Another version is "humorous" fantasy, where the author tries to have well developed characters and an actual plot, but there are chuckles on almost every page, as the author mocks many of the conventions of fantasy.  Terry Pratchett was the master of humorous fantasy.  My first published novel, A Bad Spell in Yurt, got panned by some readers as not being funny enough, whereas others felt, What's all this humor doing in a book that also mentions the redemption of souls?  (Fortunately a whole lot of people liked it anyway.)



Maybe Bad Spell is closer to what is termed "cozy" fantasy, where you can have magical beings and fully-realized imagined worlds, but you do not have to have the fate of the planet resting on whether our brave band of adventurers do or do not manage to overcome the Dark Lord.  Cozy fantasy is often recommended for tweens and early teen readers, even if the protagonists are not teenagers themselves (my wizard hero, seen above, is 29).

Then there is "urban" fantasy, set in something like our current world, but with vampires, werewolves, and the like hiding at the edges.  The Twilight series really catapulted urban fantasy into prominence.  Is Harry Potter urban fantasy?  Not really, because urban fantasy tends to be quite dark.

Rather, Harry Potter is YA ("young adult") fantasy, which can take on aspects of all different sorts of fantasy, but is consistent in having young protagonists having to take charge because the adults for some reason have failed (or been killed off or just don't understand).  In the process our young protagonists mature and learn about themselves.  Sometimes they have sex, though that is not required.  The teen years with magic, swords, and capes!  Less school cafeteria, more castles.  Let's do it.

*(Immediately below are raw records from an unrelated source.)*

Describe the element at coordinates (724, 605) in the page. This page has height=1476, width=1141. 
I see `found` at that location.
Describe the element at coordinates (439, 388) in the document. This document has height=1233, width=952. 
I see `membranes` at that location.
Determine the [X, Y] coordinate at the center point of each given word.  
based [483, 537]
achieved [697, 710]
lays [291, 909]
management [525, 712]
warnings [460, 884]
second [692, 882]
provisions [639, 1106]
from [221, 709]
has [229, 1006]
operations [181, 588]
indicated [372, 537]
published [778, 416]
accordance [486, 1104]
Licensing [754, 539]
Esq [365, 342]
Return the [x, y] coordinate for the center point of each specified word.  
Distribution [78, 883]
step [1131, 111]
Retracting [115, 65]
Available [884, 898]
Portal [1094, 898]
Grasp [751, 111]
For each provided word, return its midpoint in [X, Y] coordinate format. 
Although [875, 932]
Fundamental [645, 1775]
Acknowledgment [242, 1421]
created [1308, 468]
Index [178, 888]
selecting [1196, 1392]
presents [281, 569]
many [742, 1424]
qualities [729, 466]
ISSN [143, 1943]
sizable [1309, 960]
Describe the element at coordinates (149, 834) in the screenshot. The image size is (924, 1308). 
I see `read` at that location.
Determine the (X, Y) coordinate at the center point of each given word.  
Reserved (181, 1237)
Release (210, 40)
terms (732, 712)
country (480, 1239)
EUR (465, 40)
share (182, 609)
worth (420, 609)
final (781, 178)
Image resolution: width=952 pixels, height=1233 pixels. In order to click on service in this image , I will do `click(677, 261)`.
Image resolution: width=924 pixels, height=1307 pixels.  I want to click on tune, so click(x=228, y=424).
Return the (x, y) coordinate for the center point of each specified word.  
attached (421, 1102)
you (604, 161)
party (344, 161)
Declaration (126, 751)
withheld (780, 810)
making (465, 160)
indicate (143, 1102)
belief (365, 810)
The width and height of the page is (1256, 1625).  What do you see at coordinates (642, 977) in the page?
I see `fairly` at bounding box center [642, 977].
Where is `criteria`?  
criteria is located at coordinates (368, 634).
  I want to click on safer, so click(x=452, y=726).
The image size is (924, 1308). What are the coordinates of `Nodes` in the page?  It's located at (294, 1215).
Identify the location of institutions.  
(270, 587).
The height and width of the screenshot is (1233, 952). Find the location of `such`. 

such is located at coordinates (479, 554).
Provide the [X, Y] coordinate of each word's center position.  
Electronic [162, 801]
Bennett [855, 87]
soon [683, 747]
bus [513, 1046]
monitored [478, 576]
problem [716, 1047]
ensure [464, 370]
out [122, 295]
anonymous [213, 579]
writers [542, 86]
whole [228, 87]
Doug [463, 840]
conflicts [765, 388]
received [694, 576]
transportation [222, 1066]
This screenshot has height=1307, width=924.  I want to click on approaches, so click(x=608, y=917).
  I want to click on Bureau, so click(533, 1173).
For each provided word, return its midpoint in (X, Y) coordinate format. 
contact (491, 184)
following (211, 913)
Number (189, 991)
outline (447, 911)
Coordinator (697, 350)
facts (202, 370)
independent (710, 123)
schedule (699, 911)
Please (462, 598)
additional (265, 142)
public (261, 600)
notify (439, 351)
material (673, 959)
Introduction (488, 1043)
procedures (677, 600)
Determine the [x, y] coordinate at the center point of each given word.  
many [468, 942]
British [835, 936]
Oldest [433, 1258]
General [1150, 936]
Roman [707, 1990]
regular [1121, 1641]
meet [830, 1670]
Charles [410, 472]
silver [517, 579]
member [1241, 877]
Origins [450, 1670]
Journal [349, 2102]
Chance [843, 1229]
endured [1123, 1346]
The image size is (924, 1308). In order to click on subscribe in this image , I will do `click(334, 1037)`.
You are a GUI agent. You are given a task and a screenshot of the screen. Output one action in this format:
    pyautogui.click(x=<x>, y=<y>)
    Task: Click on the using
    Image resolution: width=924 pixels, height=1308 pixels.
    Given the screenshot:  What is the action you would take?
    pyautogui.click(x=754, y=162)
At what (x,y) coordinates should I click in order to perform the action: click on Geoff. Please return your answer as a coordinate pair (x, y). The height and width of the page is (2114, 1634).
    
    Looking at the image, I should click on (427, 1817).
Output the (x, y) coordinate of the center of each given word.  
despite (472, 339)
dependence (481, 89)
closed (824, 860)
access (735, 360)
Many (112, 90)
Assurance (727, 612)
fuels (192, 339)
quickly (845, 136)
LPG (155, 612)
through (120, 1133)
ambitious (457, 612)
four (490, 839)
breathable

YA fantasy is often set in what I call "fairy tale land," where you've got your princesses and castles and maybe fairy godmothers and witches, but there's little effort to create a whole, consistent world, and the princesses behave pretty much like modern teenage girls.  If they find themselves in a patriarchal, class-based society, they struggle against it.

So what does all this mean?  It means that fantasy is a rich, diverse genre.  If someone says they "don't like fantasy," maybe they just haven't read the right sort (I think I've written most of these versions and know I've read all of them).